As imagens que enchiam as vistas eram de mulheres esbeltas que se mostravam de forma provocatória numa praia. O ambiente lembrava as praias das Caraíbas, com as suas areias finas e brancas e a água do mar de um azul-turquesa esplendoroso. As imagens da idílica paisagem entrecortavam a passerelle de corpos femininos que se sucediam, biquinis reduzidos à mínima expressão, poses provocantes, olhares penetrantes em jeito de desafio. Os olhos masculinos não podiam ficar indiferentes. Tanto que por momentos nos tínhamos esquecido do objectivo de frequentar um ginásio…

A voz de protesto da brasileira ecoou nos nossos ouvidos. Alguns desmobilizaram, assobiando para o ar. Já não me recordo com exactidão qual foi o comentário que ela fez. Sei que, com a espontaneidade de um elefante que se passeia, desajeitado, numa loja de porcelanas, retorqui: “pois, então no Brasil é que isto é mais evidente”. O que fui dizer! Esquecendo-me por momentos de que ela era brasileira, e que tinha acabado de vociferar contra o aproveitamento do corpo feminino, aquelas palavras foram as mais inoportunas. Por delicadeza, escusou-se a responder ao meu comentário. Mas não escapei a um olhar de indignação disparado em minha direcção.

Será verdade que estamos num tempo em que a desvergonha impera levando à transformação do corpo feminino numa coisa? Será o reflexo da materialização da mulher, como se ela fosse cada vez mais um objecto? Francamente, não me apetece contribuir para este peditório tão caro às feministas empedernidas. Apetece apenas dizer isto: o corpo feminino é mais belo que o corpo masculino. É natural que haja mais “mercado” para o acto de desnudar corpos femininos. Será que os espécimes que mostram os atributos que a mãe natureza generosamente lhes dotou foram forçadas a desfilar num estado próximo daquele em que vieram ao mundo? Será a nova forma de escravatura – estendendo conceitos para além do razoável, como está tanto na moda?
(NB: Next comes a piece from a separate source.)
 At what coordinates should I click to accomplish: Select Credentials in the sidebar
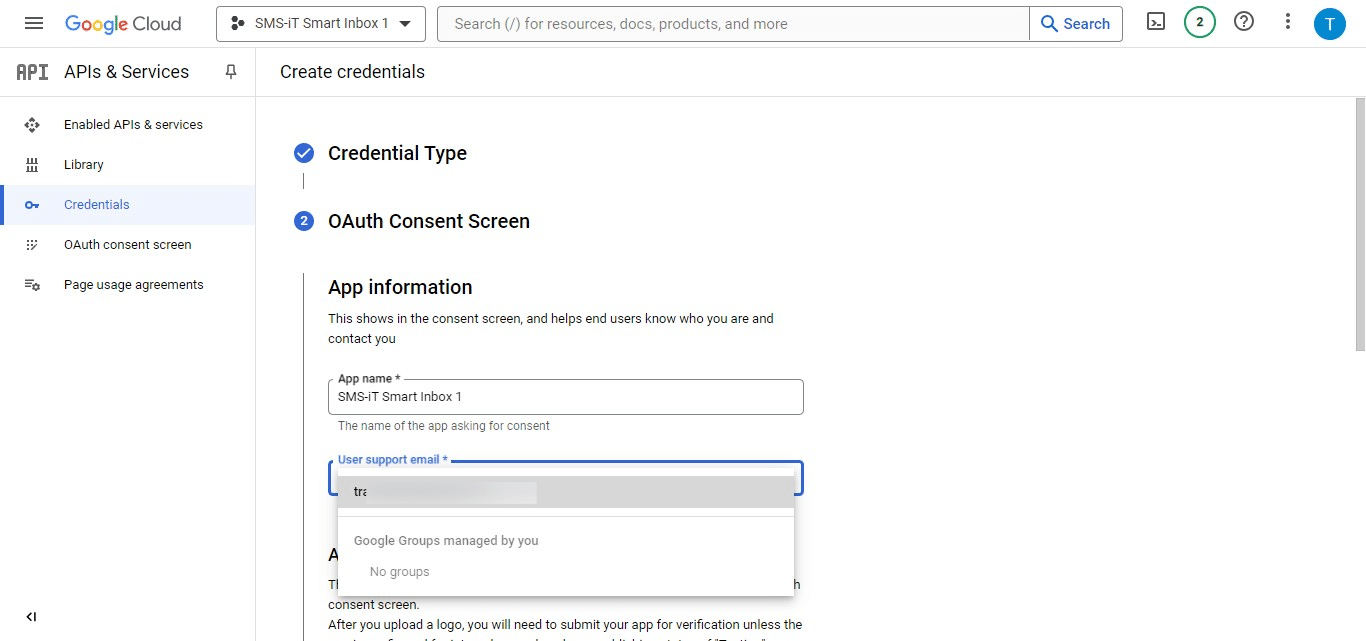(96, 204)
Poderão dizer-me que o dinheiro consegue tudo. Perante a necessidade há mulheres que não hesitam em mostrar ao mundo a beleza dos seus corpos. Por mais aviltante que o dinheiro seja rotulado, há um aspecto que está por cima dessa apreciação ética: o livre arbítrio de quem aceita posar para as câmaras, para deleite dos homens que não resistem ao encanto de um corpo feminino.
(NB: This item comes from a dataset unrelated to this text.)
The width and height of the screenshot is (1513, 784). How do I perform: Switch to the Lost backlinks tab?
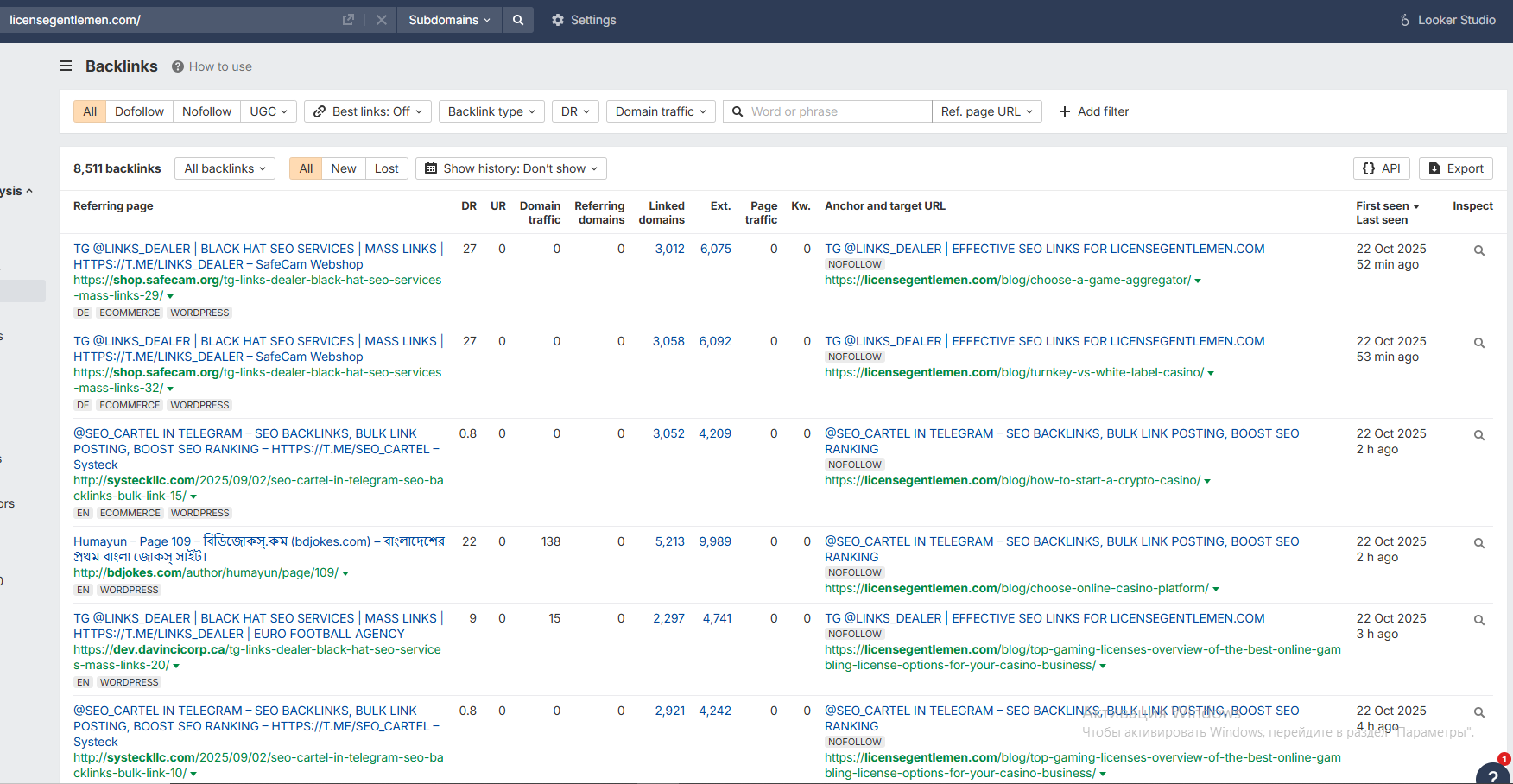tap(386, 168)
Não sei se será coincidência: em regra, a indignação contra a ideia de corpo feminino como objecto vem daquelas que carregam o fardo de celulite, das que deixaram perdido algures no passado a beleza do corpo, das que nunca foram bafejadas pela generosidade divina da estética da sensualidade, das que nunca poderiam ser convocadas para desfilar do desnudamento dos corpos, das intelectuais que se perdem em minudências para esconder frustrações íntimas, das feministas militantes, das que carecem de vitamina P. Peso na consciência, ou pura dor de cotovelo?